To achieve real-time background subtraction in a webcam feed using Meta’s SAM 2 model, focusing on automatically detecting and masking the human closest to the camera without manual input, here’s a step-by-step outline of a potential approach:
Before using SAM 2 for segmentation, you can employ a lightweight object detection model like YOLO (You Only Look Once), or MediaPipe, both of which are efficient for detecting humans in real-time webcam feeds. These models can automatically generate bounding boxes for humans, identifying the one closest to the camera based on size or distance.
- YOLOv5/v8: Efficient for real-time detection and supports bounding box output for humans.
- MediaPipe: Specifically optimized for human pose estimation and detection in real-time environments. This could be used to detect and track the closest human in the feed.
Use the bounding box output from the object detection step to locate the human. Typically, the person closest to the camera will have the largest bounding box in terms of pixel area. You can programmatically select this largest bounding box to focus on the closest person.
Once the bounding box for the detected human is generated, you can feed this into SAM 2 as a prompt. SAM 2 supports bounding box inputs and can segment the object (in this case, the human) within the box efficiently.
SAM 2 will output a mask based on the bounding box. This mask can be converted into a black-and-white binary image, where the human is white (foreground), and the rest of the frame is black (background). This mask can then be applied over the webcam feed for background subtraction.
Using OpenCV or a similar library, apply the mask to the webcam feed in real-time. This will keep only the segmented human visible, with the background either removed or replaced as needed.
Here is a basic outline of how the code might look using Python, OpenCV, and a pre-trained SAM 2 model:
from some_sam2_model import SAM2Model # Load SAM 2 model
from yolo_model import YOLOModel # Load YOLO or similar detection model
yolo_model = YOLOModel('yolov8') # For real-time object detection
sam_model = SAM2Model() # For real-time segmentation
cap = cv2.VideoCapture(0)
# Detect humans using YOLO (or MediaPipe)
bbox = yolo_model.detect_human(frame) # Returns the bbox of closest human
# Run SAM 2 with bounding box
mask = sam_model.segment_with_bbox(frame, bbox)
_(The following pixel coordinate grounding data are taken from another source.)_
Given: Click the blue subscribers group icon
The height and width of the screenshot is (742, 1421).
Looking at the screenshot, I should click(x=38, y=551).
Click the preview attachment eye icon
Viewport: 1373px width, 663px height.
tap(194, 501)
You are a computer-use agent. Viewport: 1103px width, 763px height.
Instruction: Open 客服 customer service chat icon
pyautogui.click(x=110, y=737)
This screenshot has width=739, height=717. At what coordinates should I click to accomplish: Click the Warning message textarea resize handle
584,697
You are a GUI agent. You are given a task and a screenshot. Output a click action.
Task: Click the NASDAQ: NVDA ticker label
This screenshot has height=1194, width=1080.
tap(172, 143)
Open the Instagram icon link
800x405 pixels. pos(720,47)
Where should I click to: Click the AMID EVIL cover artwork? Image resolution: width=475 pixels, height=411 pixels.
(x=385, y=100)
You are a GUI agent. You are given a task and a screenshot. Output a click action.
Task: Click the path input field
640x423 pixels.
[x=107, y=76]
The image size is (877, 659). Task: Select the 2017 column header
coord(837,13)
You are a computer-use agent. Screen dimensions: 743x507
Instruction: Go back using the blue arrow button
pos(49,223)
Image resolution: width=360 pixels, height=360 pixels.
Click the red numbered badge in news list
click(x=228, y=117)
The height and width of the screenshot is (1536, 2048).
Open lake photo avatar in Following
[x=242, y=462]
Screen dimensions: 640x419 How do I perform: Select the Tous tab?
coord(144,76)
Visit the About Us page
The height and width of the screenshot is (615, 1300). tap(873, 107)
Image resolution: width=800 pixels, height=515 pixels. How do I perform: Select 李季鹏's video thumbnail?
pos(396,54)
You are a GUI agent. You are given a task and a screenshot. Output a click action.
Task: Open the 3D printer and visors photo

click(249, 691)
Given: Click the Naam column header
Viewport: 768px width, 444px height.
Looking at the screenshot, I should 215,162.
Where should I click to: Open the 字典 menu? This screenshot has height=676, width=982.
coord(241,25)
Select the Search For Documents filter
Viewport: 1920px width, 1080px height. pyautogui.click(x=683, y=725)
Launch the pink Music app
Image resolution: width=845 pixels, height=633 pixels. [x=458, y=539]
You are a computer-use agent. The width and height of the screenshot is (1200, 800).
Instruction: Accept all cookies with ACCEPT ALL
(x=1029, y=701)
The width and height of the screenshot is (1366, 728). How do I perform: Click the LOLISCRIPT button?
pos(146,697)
# Convert mask to binary image (white = human, black = background)
_, mask_binary = cv2.threshold(mask, 128, 255, cv2.THRESH_BINARY)
# Apply mask to the frame
result = cv2.bitwise_and(frame, frame, mask=mask_binary)
cv2.imshow('Segmented Human', result)
if cv2.waitKey(1) & 0xFF == ord('q'):
- YOLOv8 or MediaPipe: Used for fast human detection and bounding box generation.
- SAM 2 Model: For generating the segmentation mask based on the bounding box. The SAM 2 code and weights are available under the Apache 2.0 license【8†source】【6†source】.
- OpenCV: To handle webcam feed, mask generation, and applying the mask over the video frames.
- Efficiency: SAM 2 is optimized for real-time applications, processing up to 44 frames per second【8†source】.
- Automated bounding box: YOLO or MediaPipe eliminates the need for manual input, making the process fully automated.
This setup provides a robust method to detect, segment, and isolate the human in real time while removing or replacing the background, suitable for interactive applications.